О количестве дезертиров к Февральской революции может свидетельствовать следующий региональный факт. Так, в начале марта 1917 года в Тульскую губернскую каторжную тюрьму были переведены сто десять арестантов, в том числе шестьдесят восемь дезертиров, двенадцать осужденных за уклонение от военной службы, шесть — за проступки против воинской дисциплины, один мародер, один — за побег с военной службы. Все прочие, в количестве двадцати двух человек — уголовники.[344] Четыре пятых арестантов — нарушители военного законодательства.
Резкий рост числа дезертиров происходит уже после Февраля 1917 года. Связано это, разумеется, с политическими изменениями. Резкое ослабление государственных репрессий, популизм новой власти, законотворчество Петроградского Совета рабочих и солдатских депутатов (целиком системы Советов), падение дисциплины и командного авторитета командного корпуса — все это не могло не повлиять на не желавших продолжения войны людей. Углубление революционного процесса, связанное с легализацией отчетливо антивоенной большевистской партии и переходом государственной власти в руки социалистов, с необычайной силой ударило по Действующей армии, как и по Вооруженным силам вообще.

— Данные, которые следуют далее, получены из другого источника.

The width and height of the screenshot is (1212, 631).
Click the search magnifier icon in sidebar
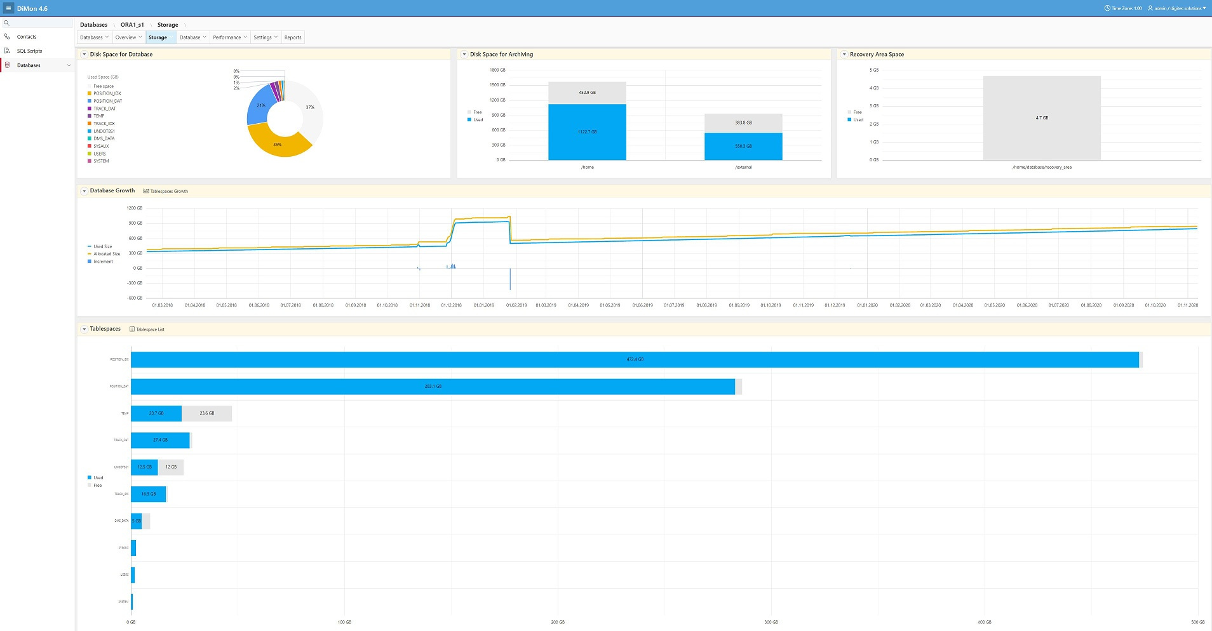click(7, 23)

Характерно, что на первых порах дезертирство опять-таки еще имело скрытые формы. Это эвакуация бойцов в тыл под любым надуманным предлогом (как правило — ранение, чаще всего ранение фиктивное, или болезнь), что позволило бы ему более уже не возвращаться обратно. Например, за март — май из Действующей армии были эвакуированы шестьсот двадцать тысяч солдат, из которых только около двухсот тысяч вернулись в окопы.[345]
Такого большого количества действительных раненых при отсутствии активных действий на фронте быть не могло. Ведь противник, не желая вызвать патриотические настроения в России, выжидал полного саморазвала могущественной северовосточной империи. Уровень медицинского обслуживания в период Первой мировой войны был довольно высок, так что и подавляющее число больных не нуждалось в отправке в тыловые госпитали или городские больницы. А тут речь ведь идет почти о полумиллионе солдат, так и оставшихся внутри страны. Понятно, что эти эвакуированные фактически являлись дезертирами, не числясь таковыми официально: по деревне циркулировали слухи, что дезертирам земли не дадут.
Солдаты, не желавшие воевать, когда новая власть дает свободу и землю, весной 1917 года бросились в тыл. Наводнение российского села бывшими фронтовиками послужило катализатором к войне крестьянства против частной земельной собственности — как помещичьей, так и хуторской, и всякой прочей. Ослабление центральной власти способствовало этой войне в максимальной степени. Ведь многие дезертиры к тому же имели при себе какое-либо оружие.